Und da kommt der Verfassungsschutz Thüringen ins Spiel. Geleitet wird er vom ehemaligen Generalsekretär des Zentralrats der Juden, Stephan Kramer. Schon in seiner damaligen Funktion fiel er durch robuste Meinungsäußerungen auf. Diesen Charakterzug hat er sich bis heute bewahrt – nur dass er heute keine Einzelorganisation mehr vertritt, sondern den Staat. Nach dem Wahlerfolg Sesselmanns in Sonneberg erklärte er in einem Interview mit NDR-Info: „Wir sind bei 20 Prozent braunem Bodensatz in der Bundesrepublik.“ Ganz ungeniert rückte er damit die derzeitigen Anhänger der AfD in die Nähe zivilisatorischen Auswurfs.

Eigentlich wäre es ein guter Grund, den Leiter einer Verfassungsschutzbehörde sofort von seinen Aufgaben zu entbinden, wenn dieser meint, sich in derart despektierlicher Weise über jenen Souverän äußern zu dürfen, der ihn tagtäglich bezahlt. Aber die Maßstäbe dafür, was ein Staat eigentlich ist, welche Aufgaben er hat und wie sich dessen Diener folglich zu verhalten haben, zumal in der Öffentlichkeit, scheint zunehmend verloren zu gehen. Kramer ist noch immer im Amt und wird es wohl auch bleiben.

Die Rolle Ramelows

Für die neutrale, objektive und ergebnisoffene Überprüfung der Verfassungstreue Sesselmanns sind das alles keine ermutigenden Vorboten. Ohnehin gilt Kramer vielen Akteuren als politisch befangen. Im Jahre 2021 kandidierte er erfolglos für die SPD für den Bundestag. Eines allerdings scheint sicher: Ziehen die Thüringer Behörden, ob berechtigt oder nicht, Sesselmann aus dem Verkehr, wird es zu einer massiven Schädigung der Demokratie kommen. Dagegen sind die Auswirkungen des Wahlsonntags von Sonneberg ein Kindergeburtstag.

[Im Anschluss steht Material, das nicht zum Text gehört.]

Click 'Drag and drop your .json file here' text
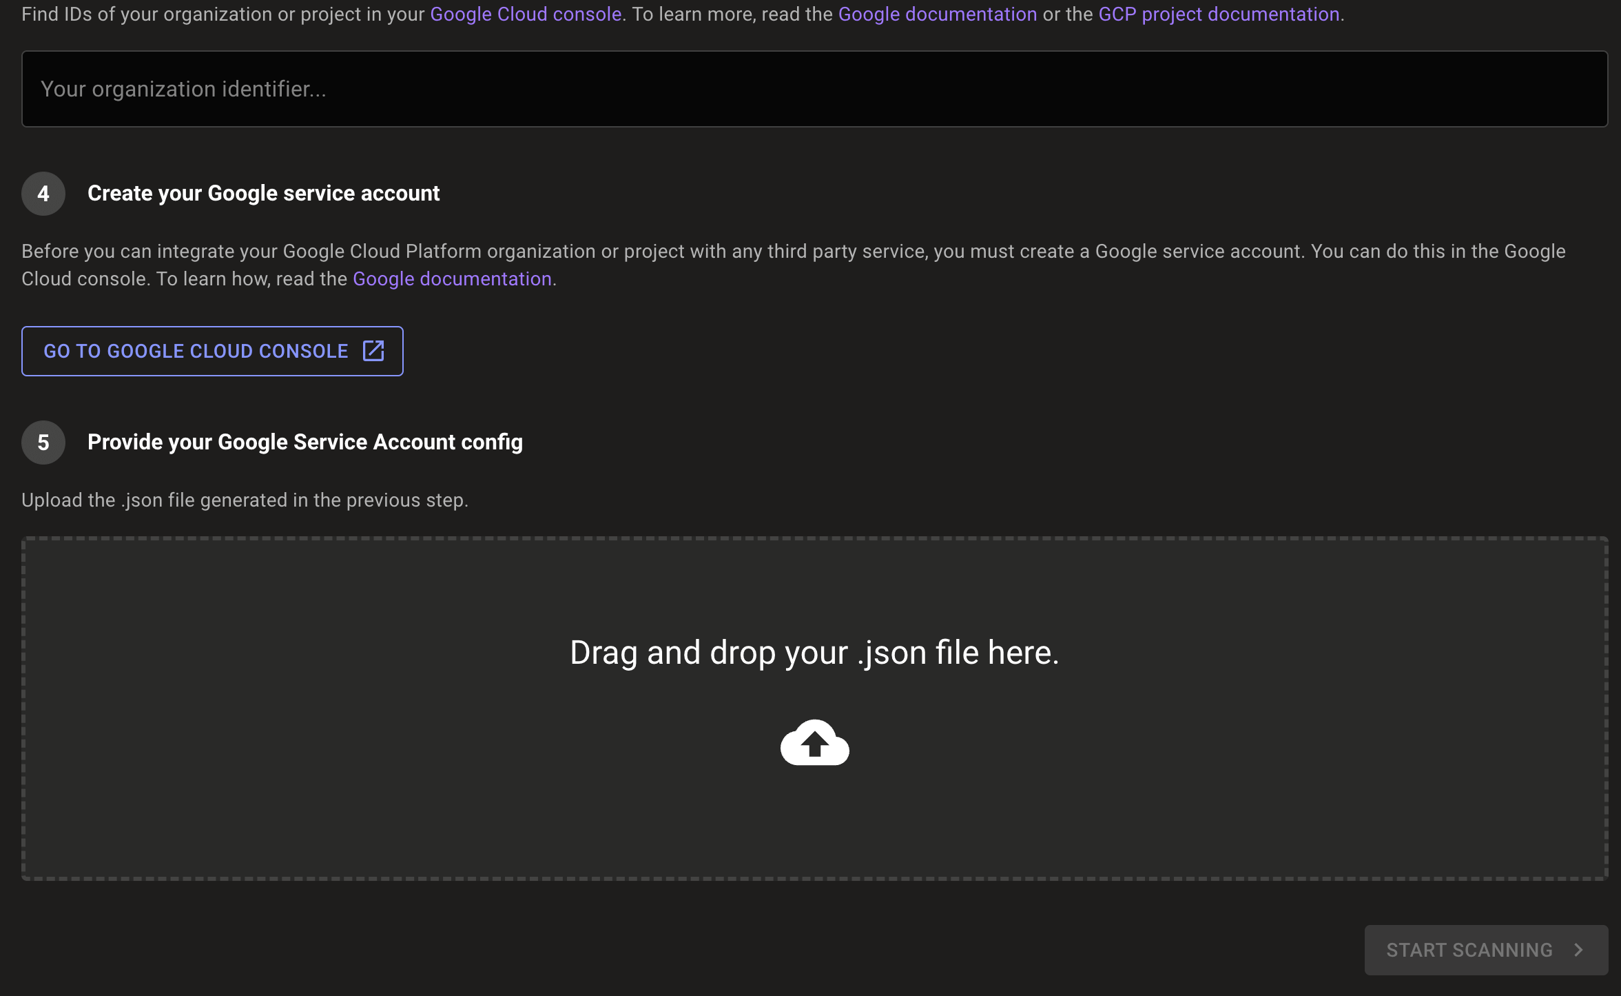Viewport: 1621px width, 996px height. pos(814,652)
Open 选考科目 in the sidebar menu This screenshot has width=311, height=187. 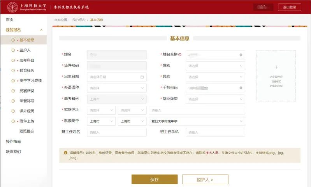[x=27, y=60]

Es wäre wie eine kostenlose Wahlkampagne für die AfD bei den anstehenden Landtagswahlen. Und da Abgeordnete keine Beamten sind, kann deren Dienstantritt nach erfolgter Wahl auch nicht nachträglich korrigiert werden. Die AfD Thüringen jedenfalls kündigt schon einmal an, für den Fall der Fälle vor Gericht ziehen zu wollen. Man kann daher nur hoffen, dass der Herrgott in den nächsten Wochen etwas Hirn auf Thüringen regnen lässt.

Vielleicht ist Ministerpräsident Bodo Ramelow auch aus eigener Erfahrung klug genug, lenkenden Einfluss auf das Verfahren zu nehmen. Seine maßvollen Äußerungen der letzten Tage in der Causa Sonneberg sprechen zumindest dafür. Noch vor zehn Jahren hatte Ramelow vom deutschen Inlandsgeheimdienst jedenfalls eine klare Meinung: „Es ist der nicht-transparente und unkontrollierbare Charakter der Geheimdienste – gekoppelt mit ihren Wurzeln im deutschen Faschismus –, der sie zu völlig untauglichen und grundsätzlich falschen Instrumenten macht.“ Daher gehörten sie „abgeschafft“.

Die Thüringer Politik hat sich unter Beteiligung des Verfassungsschutzes daher in ein schönes Dilemma hineinmanövriert: Entscheidet sie gegen Sesselmann, löst sie zumindest im Osten ein politisches Erdbeben aus; entscheidet sie für ihn, bekommen die Narrative des örtlichen Verfassungsschutzes ausgerechnet im politischen Heimatland Björn Höckes tiefe Risse.